┌─ DATA

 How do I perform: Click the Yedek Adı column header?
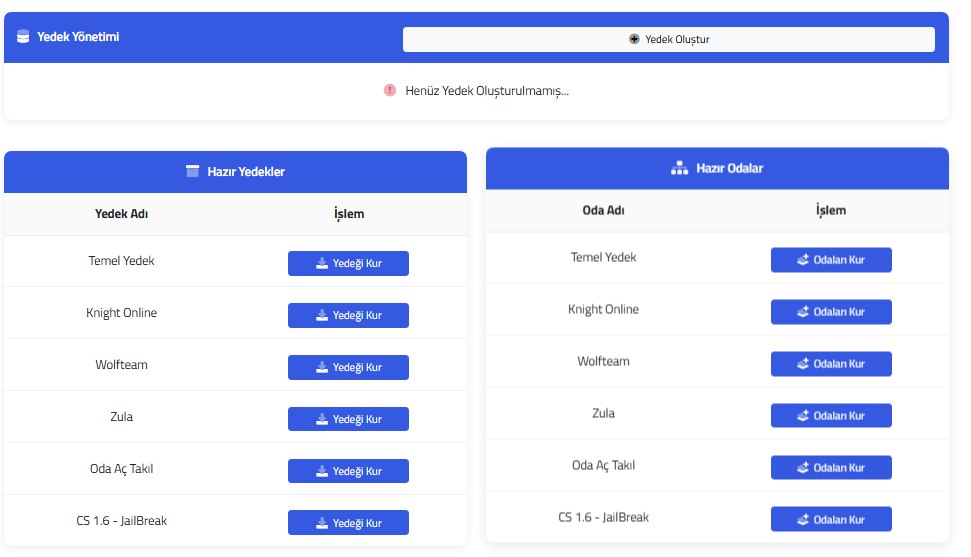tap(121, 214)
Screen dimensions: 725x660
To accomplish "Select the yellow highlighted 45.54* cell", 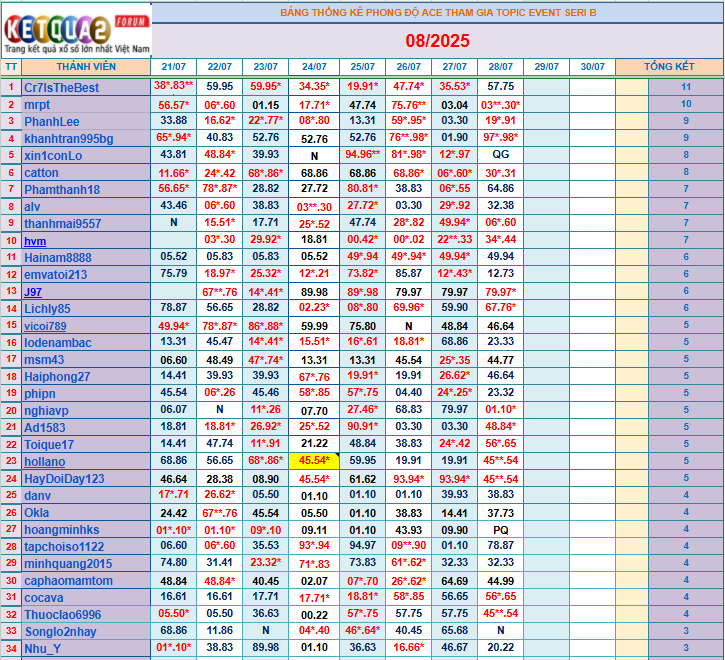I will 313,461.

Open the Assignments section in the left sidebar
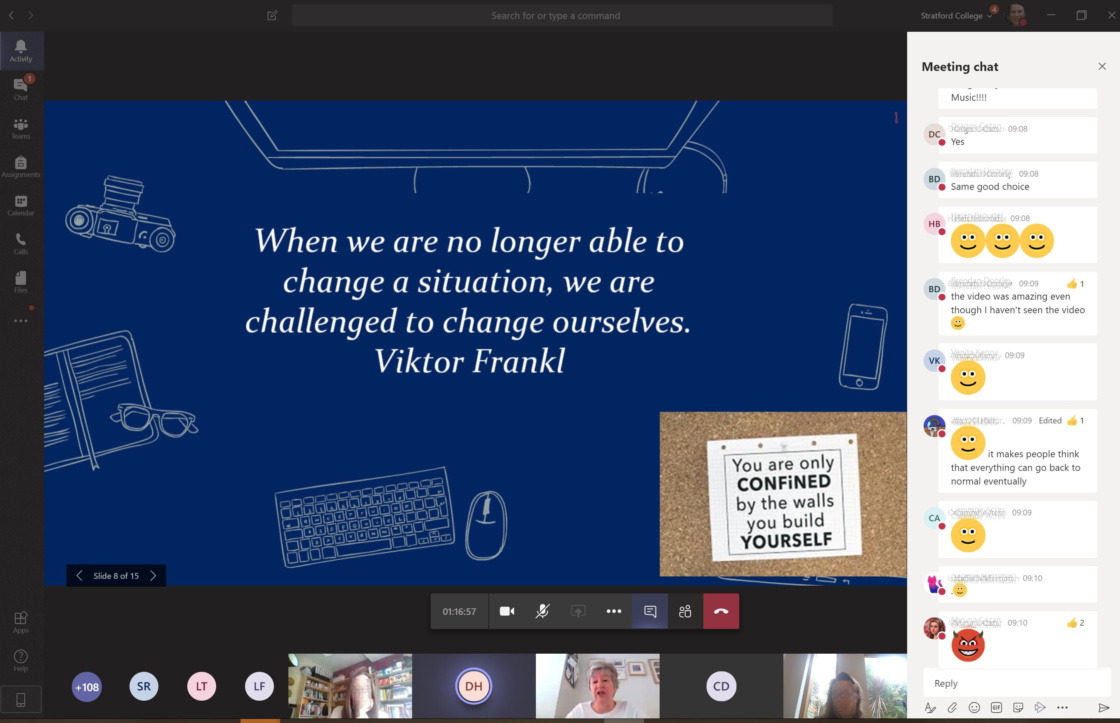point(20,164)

└─
┌─ DATA

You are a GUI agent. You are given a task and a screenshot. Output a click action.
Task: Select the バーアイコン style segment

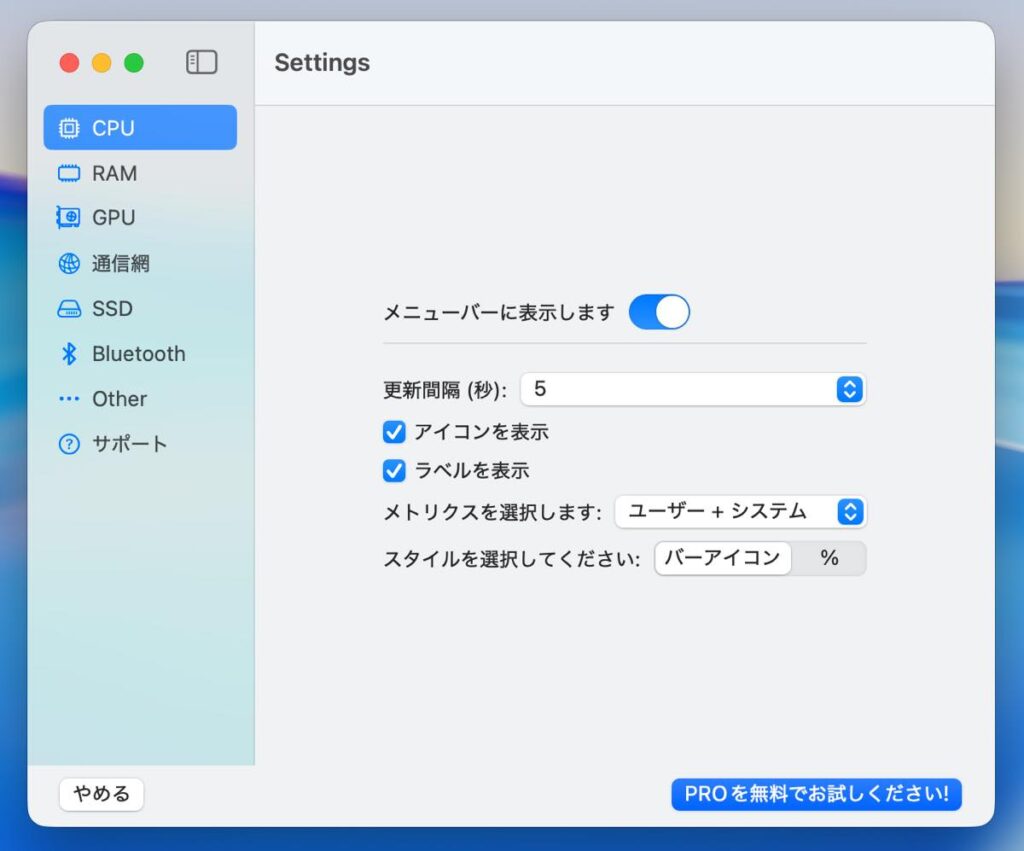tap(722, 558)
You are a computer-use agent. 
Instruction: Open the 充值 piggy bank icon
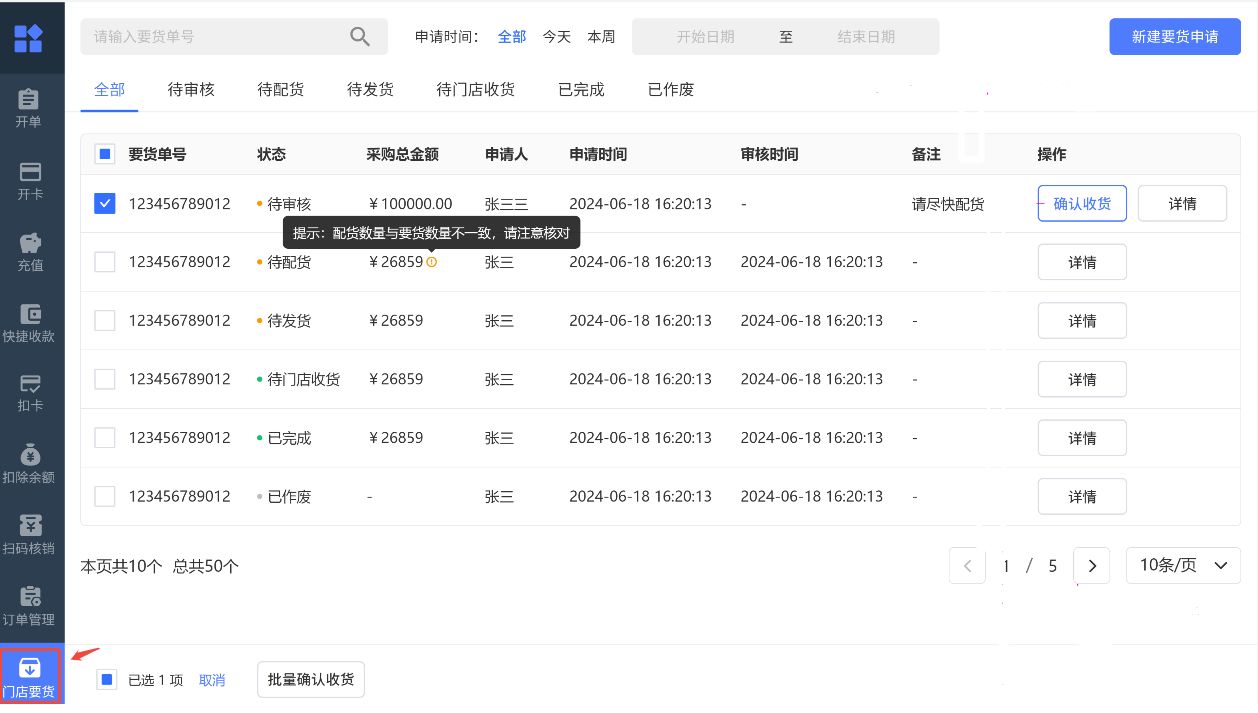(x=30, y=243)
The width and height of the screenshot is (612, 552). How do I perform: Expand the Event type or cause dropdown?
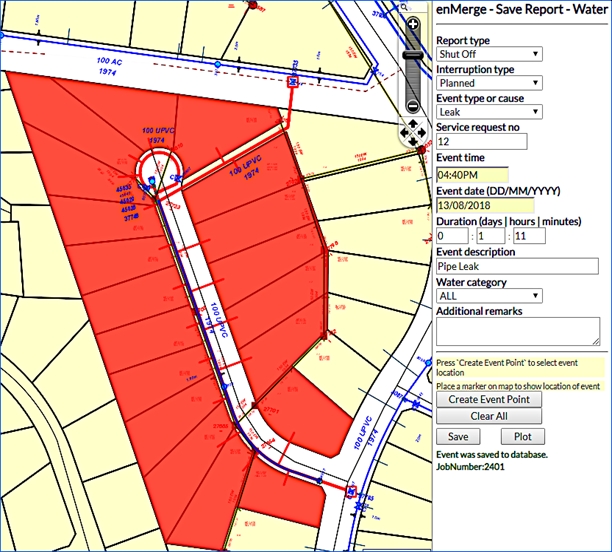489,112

└─

EXERCISE OBJECTIVE ▸ When a line in the records holds the string "agent", copy that line.

RESPONSE AREA ▸
You are a GUI agent. You are given a task and a screenshot. Output a click action.
You are a computer-use agent. 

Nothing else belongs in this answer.